When the string "Collapse" occurs in a line of the listing below, return that line.

Top of Information

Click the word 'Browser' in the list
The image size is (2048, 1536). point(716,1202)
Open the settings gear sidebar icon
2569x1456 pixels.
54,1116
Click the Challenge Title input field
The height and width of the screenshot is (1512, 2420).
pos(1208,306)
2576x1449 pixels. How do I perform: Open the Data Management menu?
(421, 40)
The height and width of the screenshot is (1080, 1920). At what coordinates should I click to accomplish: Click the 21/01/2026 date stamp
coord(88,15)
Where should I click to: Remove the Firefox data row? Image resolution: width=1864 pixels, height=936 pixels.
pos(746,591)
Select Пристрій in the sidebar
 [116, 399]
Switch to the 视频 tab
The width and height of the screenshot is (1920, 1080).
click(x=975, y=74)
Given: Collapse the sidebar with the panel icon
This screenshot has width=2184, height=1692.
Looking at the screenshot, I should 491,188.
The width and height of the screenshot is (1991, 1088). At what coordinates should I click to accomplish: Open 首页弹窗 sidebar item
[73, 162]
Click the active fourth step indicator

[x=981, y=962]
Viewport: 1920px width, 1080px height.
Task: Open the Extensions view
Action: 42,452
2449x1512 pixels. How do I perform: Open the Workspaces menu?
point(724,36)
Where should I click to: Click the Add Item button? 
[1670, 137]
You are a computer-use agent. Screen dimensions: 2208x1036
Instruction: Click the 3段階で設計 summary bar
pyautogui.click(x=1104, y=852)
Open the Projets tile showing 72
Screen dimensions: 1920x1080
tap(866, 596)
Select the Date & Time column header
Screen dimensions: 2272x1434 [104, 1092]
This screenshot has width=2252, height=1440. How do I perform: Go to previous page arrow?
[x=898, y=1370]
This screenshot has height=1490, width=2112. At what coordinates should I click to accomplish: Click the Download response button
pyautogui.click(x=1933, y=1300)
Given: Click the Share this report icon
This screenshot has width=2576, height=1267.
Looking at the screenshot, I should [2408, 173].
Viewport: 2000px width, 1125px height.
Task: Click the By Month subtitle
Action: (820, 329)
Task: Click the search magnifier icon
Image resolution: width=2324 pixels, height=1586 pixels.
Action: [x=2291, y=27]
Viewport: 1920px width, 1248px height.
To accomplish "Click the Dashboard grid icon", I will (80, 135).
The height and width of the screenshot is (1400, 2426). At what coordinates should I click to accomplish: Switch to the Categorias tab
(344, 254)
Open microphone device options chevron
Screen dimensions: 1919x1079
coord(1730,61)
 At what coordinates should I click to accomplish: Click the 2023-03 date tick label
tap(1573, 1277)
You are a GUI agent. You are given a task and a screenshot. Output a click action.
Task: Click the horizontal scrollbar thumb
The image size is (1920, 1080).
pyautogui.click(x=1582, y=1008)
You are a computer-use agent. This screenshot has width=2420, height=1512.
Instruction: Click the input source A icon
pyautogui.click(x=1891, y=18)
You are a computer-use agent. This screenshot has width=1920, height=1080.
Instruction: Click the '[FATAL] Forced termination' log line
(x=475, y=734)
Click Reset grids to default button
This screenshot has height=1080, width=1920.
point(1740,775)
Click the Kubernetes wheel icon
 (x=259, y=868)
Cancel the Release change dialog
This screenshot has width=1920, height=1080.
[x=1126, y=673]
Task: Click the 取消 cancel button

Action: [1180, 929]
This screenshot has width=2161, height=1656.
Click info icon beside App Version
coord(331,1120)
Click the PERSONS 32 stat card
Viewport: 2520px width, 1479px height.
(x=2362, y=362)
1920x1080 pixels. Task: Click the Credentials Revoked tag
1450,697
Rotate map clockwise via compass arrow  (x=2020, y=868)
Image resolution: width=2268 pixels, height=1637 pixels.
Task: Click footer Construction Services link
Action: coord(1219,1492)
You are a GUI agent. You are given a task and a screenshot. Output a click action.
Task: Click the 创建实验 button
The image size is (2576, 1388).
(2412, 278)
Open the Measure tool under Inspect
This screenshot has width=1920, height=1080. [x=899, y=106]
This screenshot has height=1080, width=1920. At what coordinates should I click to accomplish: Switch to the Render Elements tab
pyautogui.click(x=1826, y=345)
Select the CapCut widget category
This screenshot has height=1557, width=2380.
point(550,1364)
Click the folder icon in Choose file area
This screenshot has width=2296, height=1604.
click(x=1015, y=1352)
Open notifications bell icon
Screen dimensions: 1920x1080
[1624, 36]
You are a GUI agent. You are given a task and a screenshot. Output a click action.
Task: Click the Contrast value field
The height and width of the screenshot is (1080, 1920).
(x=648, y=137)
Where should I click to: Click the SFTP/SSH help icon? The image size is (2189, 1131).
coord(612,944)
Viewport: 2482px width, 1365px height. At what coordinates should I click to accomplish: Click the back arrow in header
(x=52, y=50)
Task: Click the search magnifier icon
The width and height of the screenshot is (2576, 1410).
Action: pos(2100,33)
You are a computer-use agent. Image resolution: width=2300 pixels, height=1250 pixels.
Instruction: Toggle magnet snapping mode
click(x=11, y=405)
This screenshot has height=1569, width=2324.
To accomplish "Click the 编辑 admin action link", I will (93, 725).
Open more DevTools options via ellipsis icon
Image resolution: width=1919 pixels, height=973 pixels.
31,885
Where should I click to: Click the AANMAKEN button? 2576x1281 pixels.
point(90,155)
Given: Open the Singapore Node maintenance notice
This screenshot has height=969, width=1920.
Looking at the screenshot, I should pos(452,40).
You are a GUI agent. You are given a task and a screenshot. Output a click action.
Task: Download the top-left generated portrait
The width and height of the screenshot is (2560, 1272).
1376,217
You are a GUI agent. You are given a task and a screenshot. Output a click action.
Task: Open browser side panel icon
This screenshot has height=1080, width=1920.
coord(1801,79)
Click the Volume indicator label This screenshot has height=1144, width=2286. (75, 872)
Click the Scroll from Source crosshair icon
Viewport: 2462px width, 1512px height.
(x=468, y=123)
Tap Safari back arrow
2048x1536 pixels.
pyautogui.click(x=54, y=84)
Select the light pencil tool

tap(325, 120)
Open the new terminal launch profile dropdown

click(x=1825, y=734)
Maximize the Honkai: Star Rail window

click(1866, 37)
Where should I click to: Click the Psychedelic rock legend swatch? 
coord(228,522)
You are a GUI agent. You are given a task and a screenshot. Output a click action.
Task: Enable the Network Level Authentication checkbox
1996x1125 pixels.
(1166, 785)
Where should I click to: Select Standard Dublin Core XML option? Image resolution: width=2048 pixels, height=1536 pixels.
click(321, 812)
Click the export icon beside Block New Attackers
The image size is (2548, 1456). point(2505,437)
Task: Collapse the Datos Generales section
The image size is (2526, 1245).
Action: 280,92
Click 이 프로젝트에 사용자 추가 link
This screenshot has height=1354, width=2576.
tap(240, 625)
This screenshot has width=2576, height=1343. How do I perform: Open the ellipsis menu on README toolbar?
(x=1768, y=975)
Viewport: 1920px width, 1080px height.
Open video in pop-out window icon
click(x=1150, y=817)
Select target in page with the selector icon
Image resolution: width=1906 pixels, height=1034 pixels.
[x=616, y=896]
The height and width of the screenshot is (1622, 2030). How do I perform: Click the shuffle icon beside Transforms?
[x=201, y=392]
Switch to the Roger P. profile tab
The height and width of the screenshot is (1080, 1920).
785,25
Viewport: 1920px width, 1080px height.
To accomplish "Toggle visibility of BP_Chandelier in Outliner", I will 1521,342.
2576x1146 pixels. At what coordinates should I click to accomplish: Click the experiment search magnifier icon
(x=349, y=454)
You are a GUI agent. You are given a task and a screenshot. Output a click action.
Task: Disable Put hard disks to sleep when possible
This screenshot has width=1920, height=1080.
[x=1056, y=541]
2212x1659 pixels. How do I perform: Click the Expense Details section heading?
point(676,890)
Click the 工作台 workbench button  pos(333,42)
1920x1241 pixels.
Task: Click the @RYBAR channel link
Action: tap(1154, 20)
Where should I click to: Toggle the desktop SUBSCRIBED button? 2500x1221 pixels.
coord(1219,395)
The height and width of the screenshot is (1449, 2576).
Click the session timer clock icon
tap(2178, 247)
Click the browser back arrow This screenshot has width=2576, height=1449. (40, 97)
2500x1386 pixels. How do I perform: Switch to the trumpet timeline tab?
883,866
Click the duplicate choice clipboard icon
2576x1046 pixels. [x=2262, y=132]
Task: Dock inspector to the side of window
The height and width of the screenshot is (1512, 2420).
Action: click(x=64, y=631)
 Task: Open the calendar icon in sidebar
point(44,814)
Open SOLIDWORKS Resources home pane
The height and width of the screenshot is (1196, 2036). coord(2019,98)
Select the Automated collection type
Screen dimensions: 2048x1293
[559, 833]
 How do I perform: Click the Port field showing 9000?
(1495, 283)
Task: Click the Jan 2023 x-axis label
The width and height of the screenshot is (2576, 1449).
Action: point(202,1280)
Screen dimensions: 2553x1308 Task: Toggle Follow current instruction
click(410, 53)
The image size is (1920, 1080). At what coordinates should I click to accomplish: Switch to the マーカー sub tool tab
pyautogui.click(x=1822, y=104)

Bottom of Information

- **Output for this task**
Given: Collapse the sidebar with the panel icon
Task: Collapse the Datos Generales section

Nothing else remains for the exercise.